Inowrocławianie zaczęli udanie. Nieźle bronili i byli skuteczni w ataku. Spokojnie prowadzili kilkoma punktami. W drugiej kwarcie przytrafił się im niespotykany przestój. Od remisu 21:21 w 13. minucie zanotowali serię 0:15! Niemoc przerwał dwoma wolnymi Maciej Marcinkowski. Gospodarze gonili wynik, ale na przerwę schodzili mając dziewięć punktów mniej od rywali.
Zobaczcie także
Po wznowieniu gry poprawy w grze zawodników z Inowrocławia nie było. Nie mieli pomysłu jak powstrzymać łodzian, a ci powiększali przewagę z każdą kolejną akcją. W 27. minucie straty wzrosły do 19 punktów (36:55). Potem dzięki lepszej zespołowej gry udało się odrobić część strat, ale przed ostatnią kwartą Noteć przegrywała aż 44:58.

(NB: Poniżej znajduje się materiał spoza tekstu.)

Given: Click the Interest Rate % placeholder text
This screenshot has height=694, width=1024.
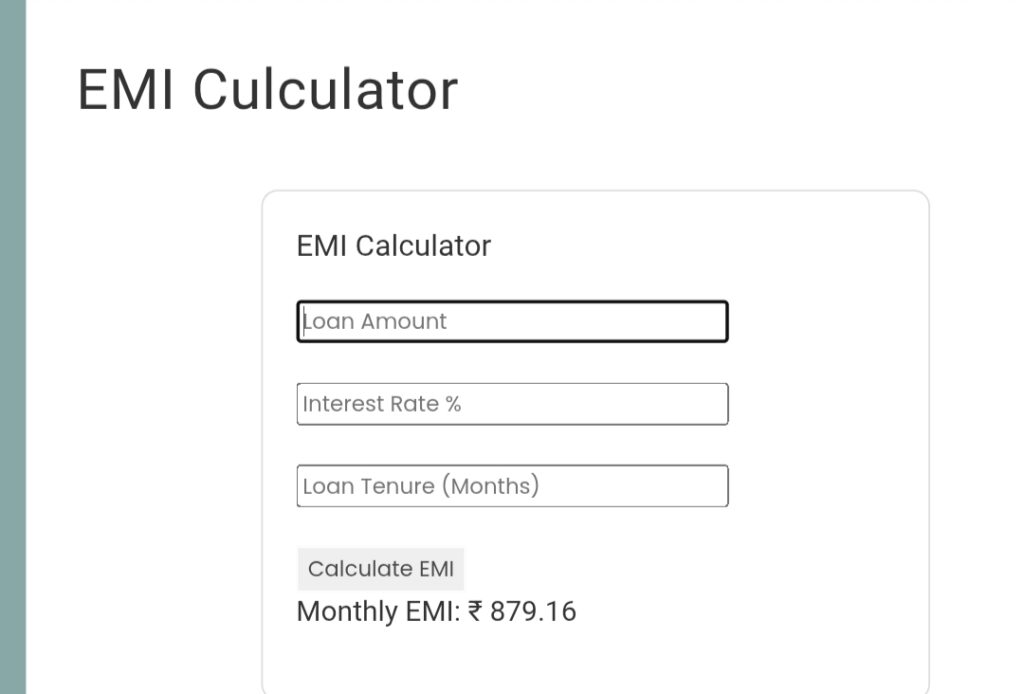Looking at the screenshot, I should 381,403.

Miejscowi jeszcze raz rzucili się w pogoń. Po trójce Piotra Robaka w 34. minucie przegrywali tylko 57:63. Jednak za chwilę odpowiedzieli rywale. Na co już inowrocławianie nie znaleźli recepty. Straty w kolejnych minutach niestety rosły. Z każdą akcją malała nadzieja na korzystny wynik. I tak padła twierdza Inowrocław.
W następnej kolejce inowrocławianie zagrają na wyjeździe z Decką Pelplin. Mecz już w środę o godz. 18.